Feeling rather an ass, she rang down to the switchboard and asked to be put through to Lambert's room. “I'm going downstairs,” she told him, “to see if they have any postage stamps at the desk and leave some letters to be posted, and then I'm going to pop in to see the Misses Cabot. I
don
't need an escort, but I promised to let you know.”
“But what if they don't have stamps?” Lambert said in alarm. “You mustn't go out looking for a post office.”
“I'll send Stanley.”
“Who?”
“The buttons. Bellhop.”
“O.K. I guess. I'll meet you down below at the elevator.”
“It's really not necessary,” Daisy protested, but he had rung off.
He was waiting for her, when she stepped out of Kevin's lift. “I came down the stairs,” he panted, “to get here before you.”
Daisy sighed.
He accompanied her to the Cabots', where Miss Cabot was much too tenderhearted to make him wait outside. Daisy told Miss Genevieve about Mr. Thorwald being hauled off to police headquarters.
“As long as he has his lawyer with him,” Miss Genevieve assured her, “he won't come to any harm.”
Daisy wondered just what sort of harm her editor might come to if he had gone without his lawyer. The police in America seemed to be quite as dangerous as the criminals. She wasn't sure whether to be more afraid of Gilligan or the suppositious assassin who might or might not be after her.
Miss Genevieve eagerly agreed to be with Daisy in the lobby when she met Pascoli. “Not that I believe you have anything to fear from him,” she added.
“Nor do I,” Daisy agreed.
“Better safe than sorry,” Lambert said firmly.
“Oh yes,” said Miss Cabot, “so very true!”
“Poppycock,” Miss Genevieve snorted. “If everyone thought like that, we'd still be living in caves. Or at least walking everywhere, instead of riding in trains and automobiles.”
“Oh dear, those newfangled automobiles, so dangerous! Papa would never set foot in one.”
“But you have frequently travelled with me in a motor taxicab, sister and have come to no harm,” Miss Genevieve pointed out. “Now, what I could bear to do is go up in an airplane. Have you ever flown in an airplane, Mrs. Fletcher?”

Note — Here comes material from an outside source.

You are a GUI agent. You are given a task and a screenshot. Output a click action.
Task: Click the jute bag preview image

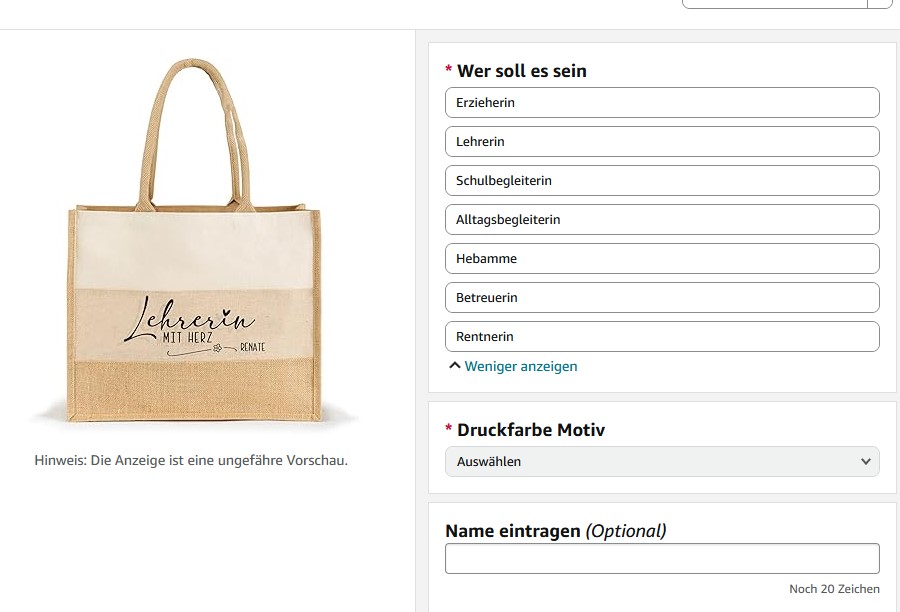tap(194, 240)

“No, but Alec has promised to take me up one day. He was a pilot in the Royal Flying Corps in the War. He flies
an aeroplane now and then to preserve his skills. My stepdaughter, Belinda, has flown with him more than once, I believe, much against her grandmother's will.”
“Oh dear!” Miss Cabot shuddered. “A little girl up in the air, it doesn't bear thinking of.”
“Have you ever flown?” Daisy asked Lambert.
“Who, me? In one of those kites? Oh boy, not hardly! An airship, now, that's different. You can understand why a dirigible stays up, helium being lighter than air. That's where the future of flight is, you betcha.”
“Oh dear, it's simply not natural. If God had intended us to fly before we get to heaven, he would certainly have given us wings here below instead of trains.”
Daisy blinked and decided this curious proposition was not worth refuting. “I'm quite looking forward to it,” she said, “if Alec ever has time to take me when we get home. The view must be breathtaking.”
“As long as you don't do it while I'm trying to take care of you,” said Lambert.
“That'll soon be over,” Daisy reminded him. No doubt he'd be almost as happy as she would when Alec arrived.
They stayed with the Cabot sisters until it was time to go down to the lobby. Miss Genevieve, struggling to her feet, suggested she should be the one to give Pascoli information on the case, assuming that was really what he came for.
“Please do,” said Daisy. “You'll know what he should be told, much better than I.”
“And what's better not told,” Miss Genevieve agreed.
Kevin took them down. “This Pascoli guy,” he said sternly to Daisy, “you know him?”
“I've met him.” How on earth did Kevin know Daisy was meeting Pascoli?